Mitochondria-targeted antioxidants consisting of a quinone part conjugated with a lipophilic cation via a hydrocarbon linker were previously shown to prevent oxidative damage to mitochondria in vitro and in vivo. In the present work, we studied the permeation of a series of compounds of this type across a planar bilayer phospholipid membrane. For this purpose, relaxation of the electrical current after a voltage jump was measured. With respect to the characteristic time of the relaxation process reflecting the permeation rate, hydrophobic cations can be ranked in the following series: 10(plastoquinonyl) decylrhodamine 19 (SkQR1) > 10-(6'-plastoquinonyl) decyltriphenylphosphonium (SkQ1) > 10-(6'-methylplastoquinonyl) decyltriphenylphosphonium (SkQ3) > 10-(6'-ubiquinonyl) decyltriphenylphosphonium (MitoQ). Thus, the permeation rate increased with (1) an increase in the size of the hydrophobic cation and (2) an increase in hydrophobicity of the quinone moiety.
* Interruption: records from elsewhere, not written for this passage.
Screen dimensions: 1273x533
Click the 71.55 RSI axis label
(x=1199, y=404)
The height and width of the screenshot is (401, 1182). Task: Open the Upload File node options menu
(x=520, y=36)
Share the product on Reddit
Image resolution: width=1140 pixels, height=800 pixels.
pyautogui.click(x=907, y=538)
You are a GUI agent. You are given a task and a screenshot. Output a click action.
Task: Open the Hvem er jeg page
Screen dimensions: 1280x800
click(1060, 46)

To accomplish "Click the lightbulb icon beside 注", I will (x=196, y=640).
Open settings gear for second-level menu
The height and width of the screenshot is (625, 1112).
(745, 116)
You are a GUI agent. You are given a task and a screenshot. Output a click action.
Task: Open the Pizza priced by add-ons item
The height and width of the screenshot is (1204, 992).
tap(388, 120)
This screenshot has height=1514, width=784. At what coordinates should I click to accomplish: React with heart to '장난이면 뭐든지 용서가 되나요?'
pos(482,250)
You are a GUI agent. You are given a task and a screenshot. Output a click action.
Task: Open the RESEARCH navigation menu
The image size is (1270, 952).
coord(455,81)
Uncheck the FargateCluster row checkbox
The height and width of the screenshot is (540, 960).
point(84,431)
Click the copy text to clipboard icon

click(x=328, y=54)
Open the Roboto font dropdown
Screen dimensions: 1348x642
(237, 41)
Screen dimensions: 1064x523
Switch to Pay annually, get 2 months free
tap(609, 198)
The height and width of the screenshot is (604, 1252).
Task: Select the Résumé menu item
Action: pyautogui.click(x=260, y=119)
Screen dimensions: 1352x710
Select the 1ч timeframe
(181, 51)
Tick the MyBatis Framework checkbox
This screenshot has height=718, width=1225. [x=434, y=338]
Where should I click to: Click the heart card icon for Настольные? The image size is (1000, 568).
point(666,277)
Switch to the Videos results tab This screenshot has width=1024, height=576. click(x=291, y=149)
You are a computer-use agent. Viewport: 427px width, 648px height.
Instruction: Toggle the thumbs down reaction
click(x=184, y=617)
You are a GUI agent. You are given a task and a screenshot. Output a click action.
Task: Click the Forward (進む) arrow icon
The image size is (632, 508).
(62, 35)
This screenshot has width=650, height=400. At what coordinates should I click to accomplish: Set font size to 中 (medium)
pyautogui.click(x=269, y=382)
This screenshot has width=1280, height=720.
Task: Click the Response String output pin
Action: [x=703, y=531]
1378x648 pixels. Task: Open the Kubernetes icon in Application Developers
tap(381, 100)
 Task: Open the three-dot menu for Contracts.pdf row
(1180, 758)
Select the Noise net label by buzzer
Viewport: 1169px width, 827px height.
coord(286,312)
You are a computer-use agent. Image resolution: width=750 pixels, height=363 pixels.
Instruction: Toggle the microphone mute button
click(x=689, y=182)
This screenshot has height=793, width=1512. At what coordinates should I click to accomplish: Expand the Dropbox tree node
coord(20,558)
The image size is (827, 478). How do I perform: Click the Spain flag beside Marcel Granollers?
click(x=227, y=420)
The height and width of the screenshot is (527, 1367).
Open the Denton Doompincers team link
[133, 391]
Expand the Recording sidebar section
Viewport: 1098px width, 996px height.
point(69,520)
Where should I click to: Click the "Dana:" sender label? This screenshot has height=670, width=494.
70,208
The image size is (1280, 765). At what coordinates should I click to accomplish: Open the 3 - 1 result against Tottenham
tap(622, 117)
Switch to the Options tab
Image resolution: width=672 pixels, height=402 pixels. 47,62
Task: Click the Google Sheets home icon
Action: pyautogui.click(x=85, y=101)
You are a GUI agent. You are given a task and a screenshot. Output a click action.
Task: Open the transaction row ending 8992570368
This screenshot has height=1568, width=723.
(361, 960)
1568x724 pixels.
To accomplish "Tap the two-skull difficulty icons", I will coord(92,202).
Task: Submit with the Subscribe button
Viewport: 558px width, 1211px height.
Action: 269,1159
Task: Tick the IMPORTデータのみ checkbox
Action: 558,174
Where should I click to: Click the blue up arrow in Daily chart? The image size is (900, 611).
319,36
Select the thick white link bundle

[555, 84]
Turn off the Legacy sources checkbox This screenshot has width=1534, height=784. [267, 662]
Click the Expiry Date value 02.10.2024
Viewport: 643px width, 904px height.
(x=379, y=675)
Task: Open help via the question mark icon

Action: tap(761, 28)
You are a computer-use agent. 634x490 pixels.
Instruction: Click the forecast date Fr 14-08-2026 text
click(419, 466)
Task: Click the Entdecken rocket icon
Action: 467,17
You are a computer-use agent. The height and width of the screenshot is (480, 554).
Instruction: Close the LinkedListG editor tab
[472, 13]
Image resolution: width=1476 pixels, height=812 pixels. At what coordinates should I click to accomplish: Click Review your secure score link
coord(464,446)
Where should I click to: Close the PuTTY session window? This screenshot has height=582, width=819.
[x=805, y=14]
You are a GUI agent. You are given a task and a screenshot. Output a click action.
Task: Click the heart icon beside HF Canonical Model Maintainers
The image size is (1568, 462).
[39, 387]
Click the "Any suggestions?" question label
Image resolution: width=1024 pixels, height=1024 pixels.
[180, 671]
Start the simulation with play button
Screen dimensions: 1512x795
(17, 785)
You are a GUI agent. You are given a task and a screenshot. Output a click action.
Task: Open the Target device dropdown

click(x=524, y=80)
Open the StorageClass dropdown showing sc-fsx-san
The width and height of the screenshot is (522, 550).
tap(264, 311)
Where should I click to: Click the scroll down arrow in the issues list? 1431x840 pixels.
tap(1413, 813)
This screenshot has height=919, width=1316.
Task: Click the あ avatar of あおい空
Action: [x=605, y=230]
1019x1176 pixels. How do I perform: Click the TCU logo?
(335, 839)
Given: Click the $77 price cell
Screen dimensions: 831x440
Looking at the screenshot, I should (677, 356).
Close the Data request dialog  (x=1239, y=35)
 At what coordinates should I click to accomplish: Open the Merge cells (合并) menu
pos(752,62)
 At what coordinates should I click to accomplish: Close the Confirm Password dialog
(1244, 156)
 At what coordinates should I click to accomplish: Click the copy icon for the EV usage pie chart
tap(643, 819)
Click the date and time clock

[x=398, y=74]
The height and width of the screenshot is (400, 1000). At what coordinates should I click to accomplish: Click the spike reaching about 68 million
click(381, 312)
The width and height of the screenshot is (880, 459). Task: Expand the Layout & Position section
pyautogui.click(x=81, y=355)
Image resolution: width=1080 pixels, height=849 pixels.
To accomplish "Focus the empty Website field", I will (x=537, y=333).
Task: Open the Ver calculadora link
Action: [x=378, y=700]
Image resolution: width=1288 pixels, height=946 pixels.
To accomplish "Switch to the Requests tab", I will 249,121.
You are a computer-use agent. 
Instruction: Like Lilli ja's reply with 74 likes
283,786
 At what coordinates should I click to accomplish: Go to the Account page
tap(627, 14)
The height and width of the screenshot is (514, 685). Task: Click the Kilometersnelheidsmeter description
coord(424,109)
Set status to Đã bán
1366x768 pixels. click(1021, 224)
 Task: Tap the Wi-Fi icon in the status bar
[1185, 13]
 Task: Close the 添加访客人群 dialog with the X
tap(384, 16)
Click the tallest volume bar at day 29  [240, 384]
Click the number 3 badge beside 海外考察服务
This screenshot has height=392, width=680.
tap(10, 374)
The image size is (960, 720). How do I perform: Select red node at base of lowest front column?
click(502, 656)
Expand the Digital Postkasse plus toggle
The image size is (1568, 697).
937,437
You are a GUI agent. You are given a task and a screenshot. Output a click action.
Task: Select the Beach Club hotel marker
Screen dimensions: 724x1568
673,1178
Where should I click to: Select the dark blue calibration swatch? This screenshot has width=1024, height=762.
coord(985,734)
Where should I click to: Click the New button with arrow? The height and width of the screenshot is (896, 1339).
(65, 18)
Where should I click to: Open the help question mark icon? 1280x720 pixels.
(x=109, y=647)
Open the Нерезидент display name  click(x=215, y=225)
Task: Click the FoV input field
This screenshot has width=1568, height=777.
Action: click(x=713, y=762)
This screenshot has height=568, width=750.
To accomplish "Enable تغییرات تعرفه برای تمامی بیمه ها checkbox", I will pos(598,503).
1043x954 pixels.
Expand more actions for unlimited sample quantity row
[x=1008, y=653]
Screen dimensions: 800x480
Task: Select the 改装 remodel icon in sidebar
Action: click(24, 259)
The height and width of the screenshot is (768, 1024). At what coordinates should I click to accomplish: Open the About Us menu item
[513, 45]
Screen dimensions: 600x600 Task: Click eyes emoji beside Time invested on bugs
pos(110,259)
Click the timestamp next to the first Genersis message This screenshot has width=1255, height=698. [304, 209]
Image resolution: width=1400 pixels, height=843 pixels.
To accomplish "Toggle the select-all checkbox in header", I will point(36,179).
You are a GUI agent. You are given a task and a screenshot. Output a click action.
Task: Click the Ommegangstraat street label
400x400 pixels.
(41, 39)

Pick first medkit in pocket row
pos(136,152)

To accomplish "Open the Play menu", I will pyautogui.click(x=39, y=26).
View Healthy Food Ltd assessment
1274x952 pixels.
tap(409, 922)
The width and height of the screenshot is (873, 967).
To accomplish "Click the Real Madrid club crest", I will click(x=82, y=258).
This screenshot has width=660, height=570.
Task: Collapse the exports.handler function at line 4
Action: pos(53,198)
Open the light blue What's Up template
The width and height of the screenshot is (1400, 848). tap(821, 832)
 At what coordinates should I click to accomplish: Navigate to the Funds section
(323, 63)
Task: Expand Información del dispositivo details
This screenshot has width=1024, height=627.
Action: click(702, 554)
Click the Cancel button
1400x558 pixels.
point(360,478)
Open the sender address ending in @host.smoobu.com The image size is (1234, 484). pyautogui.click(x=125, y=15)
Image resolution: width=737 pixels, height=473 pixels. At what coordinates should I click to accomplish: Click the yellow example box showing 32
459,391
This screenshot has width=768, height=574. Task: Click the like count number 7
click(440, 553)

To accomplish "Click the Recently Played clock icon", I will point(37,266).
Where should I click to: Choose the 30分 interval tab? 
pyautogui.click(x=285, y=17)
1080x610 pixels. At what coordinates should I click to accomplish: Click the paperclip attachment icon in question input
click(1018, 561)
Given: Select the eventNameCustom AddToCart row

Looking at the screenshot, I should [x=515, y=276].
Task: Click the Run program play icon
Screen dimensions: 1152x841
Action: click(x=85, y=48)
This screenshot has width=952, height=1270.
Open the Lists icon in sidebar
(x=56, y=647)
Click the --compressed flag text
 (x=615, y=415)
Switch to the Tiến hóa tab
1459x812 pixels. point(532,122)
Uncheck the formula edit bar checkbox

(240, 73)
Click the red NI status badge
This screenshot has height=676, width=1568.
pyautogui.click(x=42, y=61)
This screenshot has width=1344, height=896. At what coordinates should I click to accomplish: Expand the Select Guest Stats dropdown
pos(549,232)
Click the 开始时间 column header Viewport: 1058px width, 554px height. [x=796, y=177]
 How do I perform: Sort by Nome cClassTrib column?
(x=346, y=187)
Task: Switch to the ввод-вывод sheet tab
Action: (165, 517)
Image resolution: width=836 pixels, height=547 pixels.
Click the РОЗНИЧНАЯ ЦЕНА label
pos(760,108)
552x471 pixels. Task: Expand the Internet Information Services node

SkQ1 containing plastoquinone was shown to be more permeable through the membrane compared to MitoQ containing ubiquinone, which might be the reason for more pronounced beneficial action of SkQ1 in vitro and in vivo. The above approach can be recommended for the search for new antioxidants or other compounds targeted to mitochondria.